口内炎日記

口内炎

東京に出て来てもうすぐ1年が経ちます。 

時間ってのはどうしてこうも早く進むのか不思議でしょうがないし、上手く時間の流れに乗れているように見えて、焦りとか不安とか後悔に飲み込まれないように生きるのにわたしは必死です。毎日電車で知らない人の中に紛れて、少しだけ知ってる街を、周りのスピードに合わせて歩くのがわたしです。叔母には、おっとりしてるから都会は歩けないんじゃないかとよく冗談混じりに言われてましたが、地元にいた時よりもしっかりと歩けているように感じます。

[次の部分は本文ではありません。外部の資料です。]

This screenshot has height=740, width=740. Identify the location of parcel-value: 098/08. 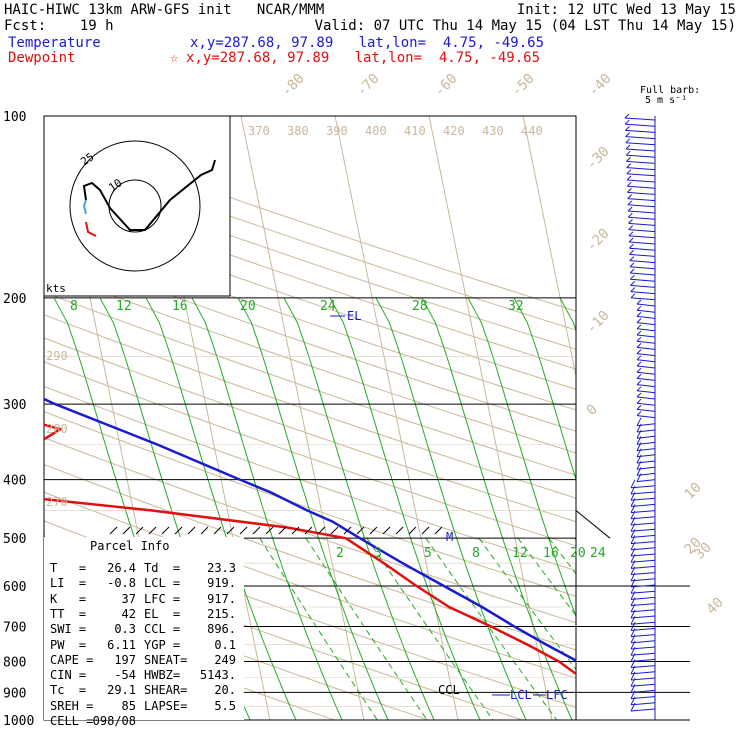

わたしが一年前まで生きていたのは北海道の田舎町です。バスも電車も1時間に一本しか走らないし、高い建物は5階建てのビジネスホテルくらいの、お洒落な古着屋もない山に囲まれたところです。欲しい服を買えば送料がかかるし、観たい映画は隣町にあるTSUTAYAに出るまで待たなければならない、そういうことろです。
Aちゃんのとこ離婚したんだって、Kくんのお兄ちゃん大学やめたみたい、噂はどんどん広まります。
雪が腰まで積もる中、母が除雪した細い道を通りバス停まで歩きながら、椎名林檎の17をよく聴いてました。みんな同じ服を着て、同じ雑誌を読んでいる、という皮肉交じりの歌詞を何度も頭に浮かべては、どこか勇気づけられていました。